I have the following class:

StageComponent.js

export default class StageComponent {
  constructor () {}
}

and the following test code:

import StageComponent from './StageComponent';
jest.mock('./StageComponent');

describe('StageComponent', () => {
  it('should track constructor', () => {
    let c = new StageComponent();

    expect(StageComponent).toHaveBeenCalled();
  });
});

When I test this, I get

 jest.fn() value must be a mock function or spy.
    Received:
      function: [Function StageComponent]

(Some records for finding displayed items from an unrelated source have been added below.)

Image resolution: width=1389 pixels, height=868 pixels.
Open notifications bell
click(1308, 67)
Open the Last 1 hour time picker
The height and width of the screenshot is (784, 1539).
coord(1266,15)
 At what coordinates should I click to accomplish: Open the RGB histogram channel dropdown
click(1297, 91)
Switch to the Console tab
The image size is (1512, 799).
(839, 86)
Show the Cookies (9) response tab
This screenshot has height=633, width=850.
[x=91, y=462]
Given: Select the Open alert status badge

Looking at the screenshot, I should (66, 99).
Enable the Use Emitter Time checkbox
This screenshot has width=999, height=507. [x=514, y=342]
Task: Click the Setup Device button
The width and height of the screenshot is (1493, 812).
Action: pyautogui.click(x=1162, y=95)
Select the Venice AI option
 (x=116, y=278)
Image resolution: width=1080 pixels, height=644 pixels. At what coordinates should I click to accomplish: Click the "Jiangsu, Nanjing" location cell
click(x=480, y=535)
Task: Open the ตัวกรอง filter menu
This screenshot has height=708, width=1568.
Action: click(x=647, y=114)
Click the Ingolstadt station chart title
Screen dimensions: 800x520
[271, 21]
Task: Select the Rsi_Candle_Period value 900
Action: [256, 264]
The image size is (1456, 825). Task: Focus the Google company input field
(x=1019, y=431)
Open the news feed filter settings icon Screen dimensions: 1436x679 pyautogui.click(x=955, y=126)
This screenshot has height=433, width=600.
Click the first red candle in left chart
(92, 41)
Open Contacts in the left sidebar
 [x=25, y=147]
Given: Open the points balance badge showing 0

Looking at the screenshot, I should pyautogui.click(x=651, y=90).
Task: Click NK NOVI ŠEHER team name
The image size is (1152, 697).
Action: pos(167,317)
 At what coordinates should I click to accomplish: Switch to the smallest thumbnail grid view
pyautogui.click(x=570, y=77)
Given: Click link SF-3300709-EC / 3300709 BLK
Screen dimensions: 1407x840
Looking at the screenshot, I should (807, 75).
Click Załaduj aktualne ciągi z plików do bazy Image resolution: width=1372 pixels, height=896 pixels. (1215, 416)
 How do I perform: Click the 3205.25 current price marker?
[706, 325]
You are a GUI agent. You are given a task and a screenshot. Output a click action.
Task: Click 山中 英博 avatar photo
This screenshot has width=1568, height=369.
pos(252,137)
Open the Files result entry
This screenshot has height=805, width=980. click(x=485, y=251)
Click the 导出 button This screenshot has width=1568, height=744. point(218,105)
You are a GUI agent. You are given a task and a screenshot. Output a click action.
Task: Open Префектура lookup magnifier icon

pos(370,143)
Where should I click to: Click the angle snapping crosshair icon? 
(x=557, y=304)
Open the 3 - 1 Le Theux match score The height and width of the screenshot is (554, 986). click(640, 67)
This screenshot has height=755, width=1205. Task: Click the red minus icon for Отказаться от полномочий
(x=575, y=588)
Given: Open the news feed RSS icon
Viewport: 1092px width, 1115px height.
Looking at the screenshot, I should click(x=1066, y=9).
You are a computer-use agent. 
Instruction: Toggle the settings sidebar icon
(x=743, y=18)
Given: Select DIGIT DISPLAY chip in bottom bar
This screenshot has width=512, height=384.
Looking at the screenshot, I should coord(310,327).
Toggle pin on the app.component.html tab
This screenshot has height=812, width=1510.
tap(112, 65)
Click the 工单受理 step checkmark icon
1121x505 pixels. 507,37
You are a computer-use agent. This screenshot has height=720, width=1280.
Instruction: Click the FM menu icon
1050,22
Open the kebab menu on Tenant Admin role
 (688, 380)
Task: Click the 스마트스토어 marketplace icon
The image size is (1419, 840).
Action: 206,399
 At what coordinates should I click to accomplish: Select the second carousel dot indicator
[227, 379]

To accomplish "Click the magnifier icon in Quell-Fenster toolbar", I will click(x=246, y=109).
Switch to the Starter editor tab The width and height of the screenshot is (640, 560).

       6 |     let c = new StageComponent();
       7 |
    >  8 |     expect(StageComponent).toHaveBeenCalled();
         |                            ^
       9 |   });
      10 | });
      11 |

No matter what I try, it's like the mock() call isn't doing anything. Jest otherwise seems to be working fine (e.g. I have replaced individual properties with jest.fn() successfully) so I don't think it's my installation. Is there something I'm missing? This seems to be straight out of the docs...

EDIT: The actual code for the test was:

import StageComponent from '@/StageComponent';
jest.mock('@/StageComponent');

...

and my changing it for simplicity when I posted this obscured the issue, which was the webpack alias @ in the path. It works fine if I give it the full path (including the .js at the end) in both the import and the mock(). So now the question is why the alias doesn't work. (Also note that using the alias in the import and not in the mock() produces the same outcome, if that's a clue).

In webpack config I have this alias:

'@': resolve('src')

In jest config I have this moduleNameMapper:

'^@/(.*)$': '<rootDir>/src/$1'

And in fact if I change the moduleNameMapper it throws errors about not finding the file, so I would think if it weren't working at all, it would be throwing similar errors rather than not applying the mock()

Upvotes: 1

Views: 1119

Answers (1)

Dov Rosenberg
Dov Rosenberg

Reputation: 805

When running on Windows, the capitalization has to match across all of the import statements throughout the code (across all files) and the mock() statements. You'll obviously get an error on other platforms if that's the not case, but on Windows it will successfully load the file with no errors, but the import and the mock won't line up and thus the mocked constructor doesn't get called.